O sıra kapının ardından mı, koridordan mı geldiğinden emin olamadığım sesler duydum. 

Birisi bağırıyordu. 

Tanıdık bir ses.

"Sana nasıl güvendim! Daha az önce gözlerime bakıp güldün, beni tebrik ettin!" Ses giderek yaklaşıyordu.. Ağlayan ve avazı çıktğı kadar bağıran bir ses.

Kapı açıldı, gerisingeri yürüyen, gözleri yaşlı bir şekilde sadece bağıran Hümeyra'yı gördü gözlerim. Ve onu gördüğü andan itibaren hızla atmaya başlayan kalbim bu kez daha bir geçmişti kendinden. Onu hüzünlü görmenin kalbimi epeyi yaralayan bir tarafı vardı çünkü.

Elindeki telefonu yüzünü döndüğü sınıfa doğru tuttu. "Bu rezalet kimin başının altından çıktı çok iyi biliyorum! Ama suç onda değil.. Suç bu nefreti tüm fakülteye yayanda. Yazıklar olsun sana Nurullah.. Bir şeyler yapmayı bana çok gördün, bir şeyler için çabaladığımı görmek seni hep incitti. Ama bu sefer haddini fazlasıyla aştın farkında mısın? Onun kimliğini nasıl böyle ifşa edersin? Ya siz..." Ellerini çaresizce önüne indirdi. 

"Benimle olan kavganız yüzünden başkasına nasıl zarar verebilirsiniz? Ya o çocuk benim radyomda yayın yapmayı kabul etti diye.. Siz nasıl insanlarsınız? NASIL İNSANLARSINIIIIZ?"

Hıçkırığı ve sesi iyice yükseldiğinde koştum oraya doğru. Ona birkaç adım ötede durdum, bahsettiği şeyden çok, bir şekilde ona zararımın dokunmasından korkmuştum.

Yere çöktü Hümeyra. Bağıra çağıra ağladı, artık dayanamadım ve ona koşan birkaç kişiden önce yetişip kolundan tutup onu yakaladım. "Hümeyra.." 

Kim olduğumu anlamadan kolumu ittirdi. Hırsla ayağa kalkmak için yerden güçlü bir destek aldı ve kalktı. 

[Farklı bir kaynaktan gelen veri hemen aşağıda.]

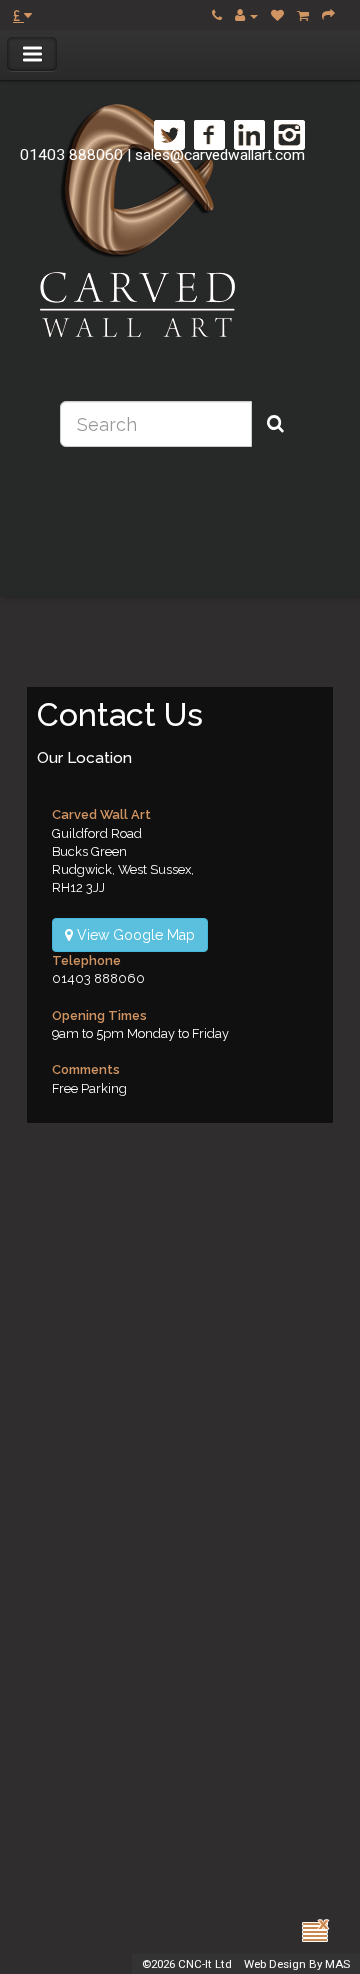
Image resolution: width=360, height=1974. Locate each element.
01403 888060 (71, 155)
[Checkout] (328, 15)
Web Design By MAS (297, 1964)
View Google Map (134, 935)
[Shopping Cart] (303, 15)
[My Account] (246, 15)
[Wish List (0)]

"Radyonuz da, yarışmanız da.. Hepsi.. Hepsi sizin olsun. Hocam görüyorsunuz.." Karşısında durup kendisini sakinleştirmek için uğraşan adama ağlaya sızlaya kendisini anlatmaya çabaladı. "Bu insanlara faydam dokunsun diye çabalamamı söylemiştiniz.. Az önce de çabamı takdir ettiniz.. Ama onlar, onlara hiçbir şekilde bile isteye zarar vermediğim, hakaret etmediğim halde beni yaralamak için kendilerini parçaladılar.."

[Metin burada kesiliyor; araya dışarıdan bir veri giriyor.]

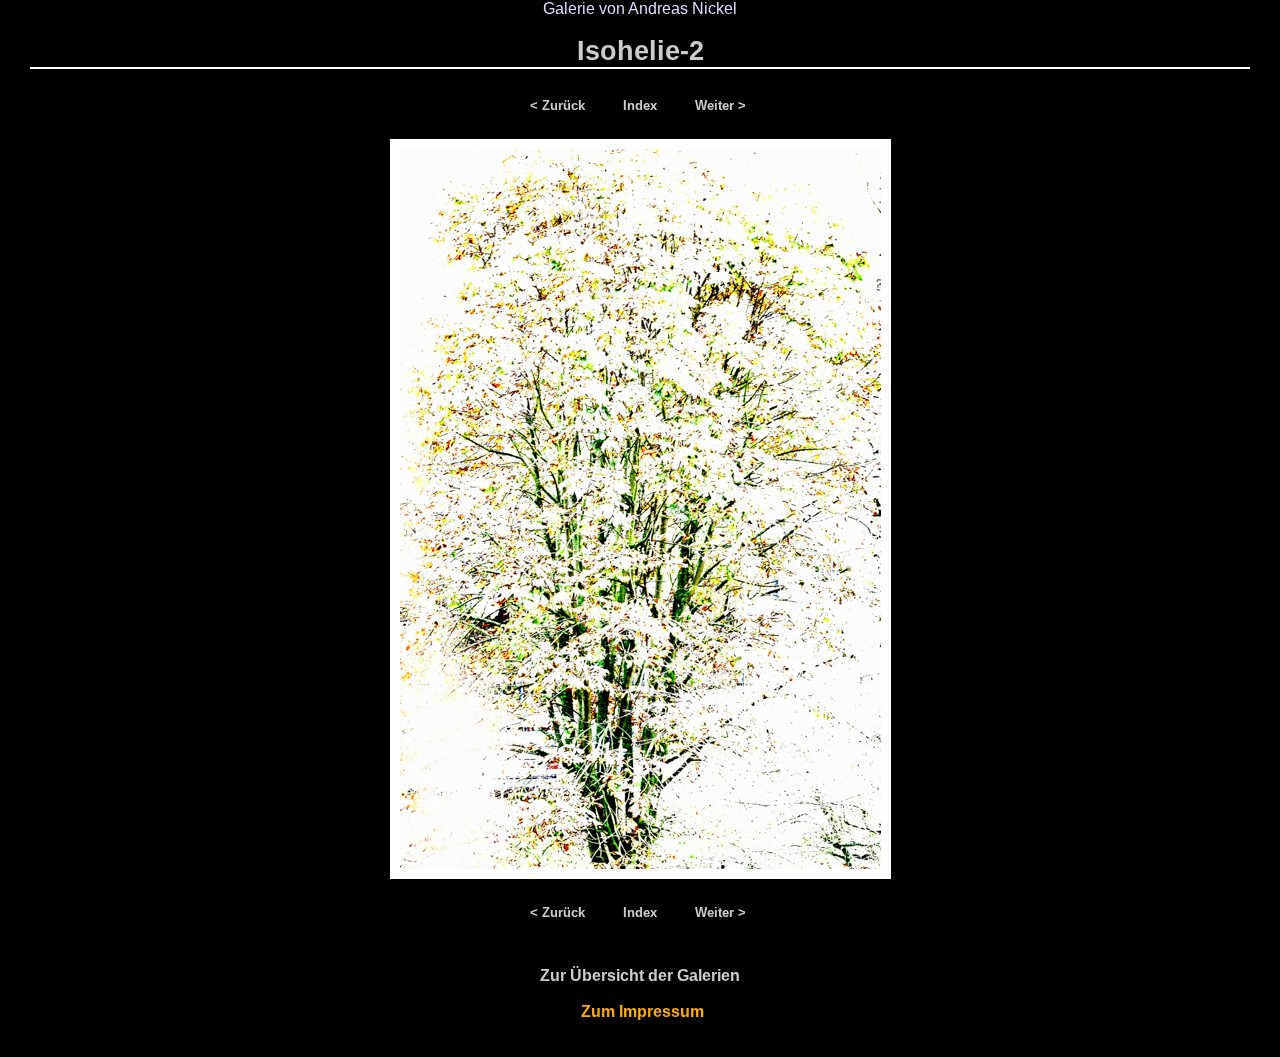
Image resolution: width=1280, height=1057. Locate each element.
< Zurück (561, 105)
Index (642, 105)
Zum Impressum (640, 1011)
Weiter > (720, 105)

Geri geri gitmeye çalıştı, sendeledi. "Hümeyra!"

Atlayıp onu tuttum, o da o an farkıma vardı. "Yusuf'un kokusu.." diye mırıldandı. Ardından dönüp bana baktı. Beni gördüğü anda ne yapacağını bilemeden sadece gözlerime baktı durdu. Onu böyle, hiç olmadığı kadar çaresiz ve üzgün gördüğüm için kendimden nefret etmiştim. Hiçbir şey.. Hiçbir şey onun mutluluğundan önemli değildi.

"Biz cuma günü yayındayken fotoğrafımızı çekmişler.. Yayınlamışlar.." deyip burnunu çekti. "Sırrını koruyamadım Yusuf..." Gözlerinden pıt pıt yaşlar dökülürken kalbimin onun ağladığını görmemden ötürü paramparça olduğunu hissettim.

Omzuna dokundum, ben de ağlamak üzereydim. "Sorun değil, inan hiç problem değil.." 

Baygın ve yaşlı gözlerini gözlerimden ayırmadan "Problem.." dedi, kelimenin sonlarına doğru ağır bir nefes verdi. Ardından nasıl olduğunu fark edemeden kollarıma yığıldı Hümeyra.